#### STUDY MATERIAL

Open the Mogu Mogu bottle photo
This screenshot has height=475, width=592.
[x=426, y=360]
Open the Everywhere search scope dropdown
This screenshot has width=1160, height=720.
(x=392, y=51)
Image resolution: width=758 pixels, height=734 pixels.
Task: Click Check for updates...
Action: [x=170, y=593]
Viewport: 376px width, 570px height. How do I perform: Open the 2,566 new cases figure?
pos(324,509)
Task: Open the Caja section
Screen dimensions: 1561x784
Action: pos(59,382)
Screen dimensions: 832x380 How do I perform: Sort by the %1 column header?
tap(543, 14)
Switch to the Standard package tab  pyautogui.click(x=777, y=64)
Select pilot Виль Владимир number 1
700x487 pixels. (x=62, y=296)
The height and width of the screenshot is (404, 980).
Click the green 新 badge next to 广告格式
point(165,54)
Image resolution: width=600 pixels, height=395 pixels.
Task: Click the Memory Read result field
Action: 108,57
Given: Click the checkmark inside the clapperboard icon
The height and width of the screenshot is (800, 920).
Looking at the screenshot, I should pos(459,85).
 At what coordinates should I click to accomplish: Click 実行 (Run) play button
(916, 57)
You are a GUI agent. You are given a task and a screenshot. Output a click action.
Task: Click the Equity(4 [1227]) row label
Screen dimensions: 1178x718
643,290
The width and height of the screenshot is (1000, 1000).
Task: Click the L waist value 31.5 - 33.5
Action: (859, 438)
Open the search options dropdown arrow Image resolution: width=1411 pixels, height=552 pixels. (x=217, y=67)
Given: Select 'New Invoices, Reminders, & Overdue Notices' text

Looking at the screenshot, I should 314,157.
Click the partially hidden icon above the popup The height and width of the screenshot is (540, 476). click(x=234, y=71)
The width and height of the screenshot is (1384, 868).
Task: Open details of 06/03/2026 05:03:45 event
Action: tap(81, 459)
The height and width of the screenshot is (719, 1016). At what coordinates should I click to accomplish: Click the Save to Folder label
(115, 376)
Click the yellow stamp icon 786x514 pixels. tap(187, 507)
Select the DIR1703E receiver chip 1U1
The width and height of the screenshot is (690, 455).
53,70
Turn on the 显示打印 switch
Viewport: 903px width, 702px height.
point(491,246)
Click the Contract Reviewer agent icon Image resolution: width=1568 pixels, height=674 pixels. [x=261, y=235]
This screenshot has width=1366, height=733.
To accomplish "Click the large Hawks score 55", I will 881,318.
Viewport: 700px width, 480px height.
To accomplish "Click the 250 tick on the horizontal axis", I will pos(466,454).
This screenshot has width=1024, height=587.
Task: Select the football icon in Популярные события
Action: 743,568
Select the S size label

########

_REQUIRED ACTION_.
Up to and including the line with "The height and width of the screenshot is (404, 980).", repeat the entries exactly, beginning at their first line.

_PROBLEM SOLUTION_.
Open the Mogu Mogu bottle photo
This screenshot has height=475, width=592.
[x=426, y=360]
Open the Everywhere search scope dropdown
This screenshot has width=1160, height=720.
(x=392, y=51)
Image resolution: width=758 pixels, height=734 pixels.
Task: Click Check for updates...
Action: [x=170, y=593]
Viewport: 376px width, 570px height. How do I perform: Open the 2,566 new cases figure?
pos(324,509)
Task: Open the Caja section
Screen dimensions: 1561x784
Action: pos(59,382)
Screen dimensions: 832x380 How do I perform: Sort by the %1 column header?
tap(543, 14)
Switch to the Standard package tab  pyautogui.click(x=777, y=64)
Select pilot Виль Владимир number 1
700x487 pixels. (x=62, y=296)
The height and width of the screenshot is (404, 980).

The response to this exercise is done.